Dewy Sacayan (Photo/Colin McDiarmid)
Those from low socio-economic backgrounds and the elderly are hit twice as hard. After all, the pandemic is more than a public health issue – it's a social justice issue, too.
Quarantines are only bearable if one has a stable job that can be done from the comfort of home, if one has emergency savings for basic necessities, if one has a job they can continue or return to.
When community quarantine was imposed in the Philippines, hundreds of thousands of people living below the poverty line had no other choice but to fight for rationed food. Some risked being infected or arrested because staying at home would mean their family not eating for weeks. For those less fortunate, the question in their head is: "How will I exist?"
In many ways COVID-19 is just like another existential threat – climate change. Both global issues create unprecedented adverse impacts to public health and society. Both issues have the ability to crumple global economies. Neither issue discriminates in selecting victims. But its short and long-term impacts definitely discriminate based on social class. And most importantly, both issues are at the mercy of human intervention aimed at reducing the spread of infection and emissions.
To protect the vulnerable from COVID-19 and climate change, we have to change the way we work and live. Fortunately, putting others before ourselves is paramount in Catholic teaching.
In 2015, Pope Francis penned "Laudato Si', on Care for Our Common Home," which challenged every Christian to experience an ecological conversion. He challenged us to "hear the cries of the earth and the cries of the poor" — an intentional prioritization to ease the suffering of the most vulnerable in society.
(Jesse Remedios/Toni-Ann Ortiz)
All of us are suffering but some are suffering more because they started with less to begin with. Most of us privileged enough to work from home must listen to the cries of the poor in the face of the virus and climate change. To secure an intergenerational solution to the two existential threats we currently face, Pope Francis' challenge rings true: "We require a new and universal solidarity.… All of us can cooperate as instruments of God for the care of creation, each according to his or her own culture, experience, involvements and talents."
Perhaps this quarantine is a restart to a changed lifestyle that turns its back on the "throwaway culture" that is built on reckless accumulation.
Perhaps this quarantine is the opportune renewal of a global 'new normal' in the way we treat our neighbours and our common home. After all, the science is clear: we have until 2030 to halve our emissions if we were to keep global warming well below 1.5 degrees.
So, what will your ecological conversion look like? What part of your "lockdown lifestyle" must remain post-lockdown in order to help us continue to reduce our emissions? Can you do with less flying? Would growing your own food be a suitable alternative? Could giving to charities targeted at sustaining the poor, children, and the elderly be part of your budget so that we can all recover from this unprecedented downturn together and with dignity?
With climate action as the central theme of Earth Day's 50th anniversary on April 22, let's all join digital campaigns on social media. If you are in the Philippines, let others into your bubble by posting a photo of your household's road to zero waste.

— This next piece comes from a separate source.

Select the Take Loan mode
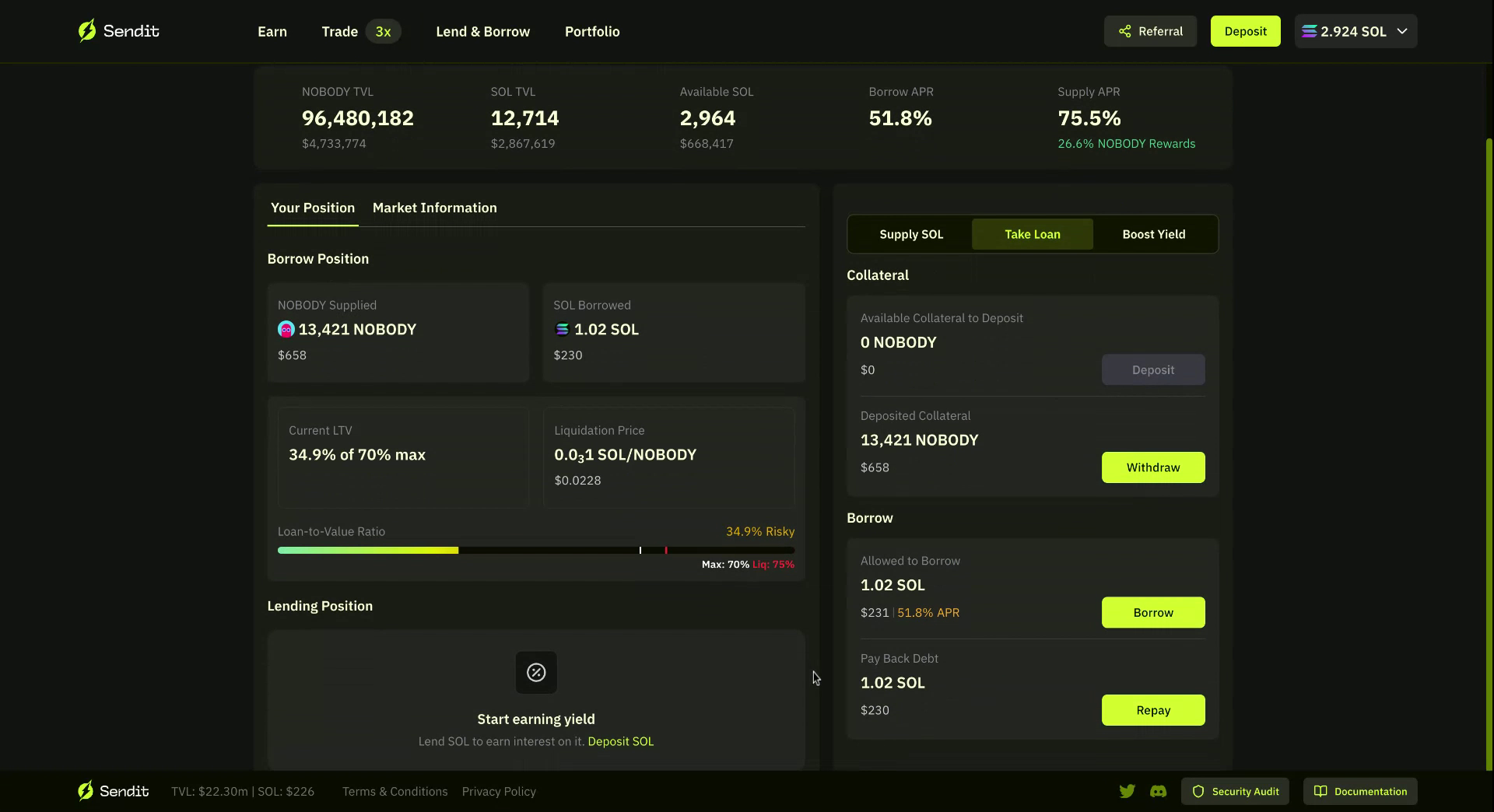The image size is (1494, 812). click(x=1032, y=234)
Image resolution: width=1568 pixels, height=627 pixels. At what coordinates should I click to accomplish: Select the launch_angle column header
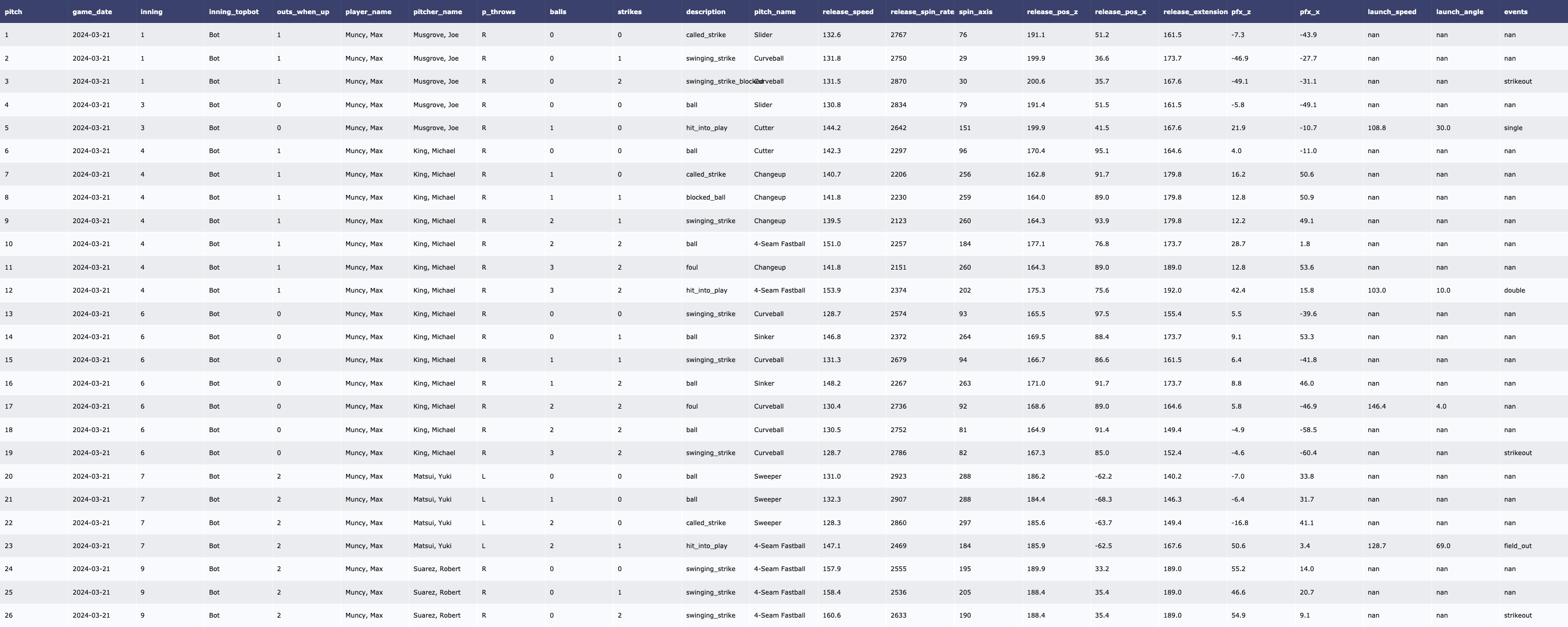1459,11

In New Zealand, Zoom workshops and seminars on creating our "new normal" are plenty. Climate action groups such as Generation Zero are also posting submission guidelines on infrastructure projects that align with a low emissions future. Despite the community quarantine, let's not forget that everyday is Earth Day.
Turning a blind eye or drowning out the cries of the poor and our common home is not an option anymore. Just as the present crisis demands foresight and prompt action, climate change demands that we respond now to avert future catastrophe.

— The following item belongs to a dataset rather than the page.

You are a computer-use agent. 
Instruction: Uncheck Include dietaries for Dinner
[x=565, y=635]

Pope Francis, scientists, doctors, essential workers, and our common home need all of us to be at the frontline.
[Dewy Sacayan, 26, is a litigation lawyer by day and a climate activist by night. She began her climate activism in her native Philippines, participated in the UN Framework Convention on Climate Change COP negotiations and works now to enforce environmental standards in Aotearoa (the Maori name for New Zealand, where she now lives).]